The duration of almost all trade negotiations is measured in years, not months. The Comprehensive Economic and Trade Agreement (CETA) between the EU and Canada, signed on October 30, 2016, took more than a decade to conclude, if we date the start of the process to the March 2004 accord on a framework for a new Canada-EU Trade and Investment Enhancement Agreement. And seven years were required after the launch of formal talks in May 2009. In fact, CETA is still not in force, although substantial parts of it are being provisionally applied pending approval by all signatories.
It is important to remember that tariffs and quotas are only the tip of the iceberg in trade negotiations. There are many visible and invisible barriers to trade. Other legal, regulatory, administrative, bureaucratic, and political obstacles; subsidies and taxes; anti-dumping legislation; restrictions on foreign direct investment; and exchange-rate manipulation can result in zero trade, despite the complete absence of tariffs and quotas.
Protectionism can masquerade as environmental, labor, food, or phytosanitary standards; local content requirements; defense of infant industries; intellectual property rights; climate change interventions; and more. In October 1982, the French government ingeniously required that all Japanese VCR imports enter the country via Poitiers, a small town hundreds of miles from the nearest significant shipping port. This non-tariff trade barrier remained in place until April 1983.
So, the dominant characteristic of the UK’s future trade arrangements and wider economic and political relationship with the EU is pervasive uncertainty. Its trade and wider economic relationships with non-EU member states will be negotiated from a position of weakness relative to that of the European Union, when it negotiates as a single bloc on behalf of its member states.
Some Brexiteers may think they can pull it off, but Johnson’s promise to turn the UK into an across-the-board deregulatory, low-tax haven is not credible.
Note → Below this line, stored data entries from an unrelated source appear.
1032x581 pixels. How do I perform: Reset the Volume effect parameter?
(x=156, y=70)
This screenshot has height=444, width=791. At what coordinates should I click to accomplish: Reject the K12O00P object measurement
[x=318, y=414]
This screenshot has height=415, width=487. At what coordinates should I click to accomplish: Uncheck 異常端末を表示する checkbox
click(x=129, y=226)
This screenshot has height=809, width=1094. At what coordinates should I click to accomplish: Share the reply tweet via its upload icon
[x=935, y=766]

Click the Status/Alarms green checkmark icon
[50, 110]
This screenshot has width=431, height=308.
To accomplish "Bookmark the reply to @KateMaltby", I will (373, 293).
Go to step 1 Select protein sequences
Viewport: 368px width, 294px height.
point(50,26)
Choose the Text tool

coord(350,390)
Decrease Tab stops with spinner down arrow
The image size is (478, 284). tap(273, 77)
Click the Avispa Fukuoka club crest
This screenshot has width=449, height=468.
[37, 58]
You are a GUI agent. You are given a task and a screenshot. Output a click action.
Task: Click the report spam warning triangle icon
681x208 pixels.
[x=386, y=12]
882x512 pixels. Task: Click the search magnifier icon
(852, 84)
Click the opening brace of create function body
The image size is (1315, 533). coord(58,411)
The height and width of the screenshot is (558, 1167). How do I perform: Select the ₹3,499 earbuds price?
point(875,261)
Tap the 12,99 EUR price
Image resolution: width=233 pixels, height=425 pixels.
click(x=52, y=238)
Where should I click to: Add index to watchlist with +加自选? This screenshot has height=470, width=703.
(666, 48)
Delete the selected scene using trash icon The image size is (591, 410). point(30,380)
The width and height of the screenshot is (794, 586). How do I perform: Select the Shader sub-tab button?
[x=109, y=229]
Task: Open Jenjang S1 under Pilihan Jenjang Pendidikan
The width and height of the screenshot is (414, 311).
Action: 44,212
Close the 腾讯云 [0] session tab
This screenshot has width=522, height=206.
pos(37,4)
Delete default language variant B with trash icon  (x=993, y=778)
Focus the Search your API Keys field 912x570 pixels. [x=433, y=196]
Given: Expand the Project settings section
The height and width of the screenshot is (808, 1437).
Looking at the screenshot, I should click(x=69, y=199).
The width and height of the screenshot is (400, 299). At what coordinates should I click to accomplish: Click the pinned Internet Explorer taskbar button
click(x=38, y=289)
Johnson’s Toryism— a big— government, dirigiste, one-nation formula with populist overtones— rules out “Singapore-on-Thames.” At most, such an approach might be attempted for the financial sector.
Regulatory arbitrage could certainly produce substantial changes in the rules of the game for the investing industries (MiFID II) and the insurance industry (Solvency II). While the City of London will undoubtedly lose business to its EU27 competitors, it could be legislated and deregulated into a position enabling it to attract new business from the EU as well as from the wider global economy. I doubt whether Sunderland and the rest of the UK car industry will be able to transform their tax and regulatory regimes and the industrial culture in which they are embedded in such a way as to make them viable competitors after 2020.
Of the EU’s four freedoms, the end of free movement for EU citizens will likely cause the most severe and lasting damage to the supply side of the UK economy. Again, it is in principle possible to mitigate most or even all these costs by an enlightened globally-oriented immigration policy, along the lines of the Australian or Canadian models. But the post-Brexit political equilibrium in the UK is unlikely to generate an efficient, points-based immigration regime, or one that attracts talented foreign students.
The UK avoided one disaster when voters rejected the hard-left Jeremy Corbyn in December. But it is not out of the woods. It can now look forward to the painful grind of negotiations and policy implementation, probably lasting many years, to make the best of a bad Brexit.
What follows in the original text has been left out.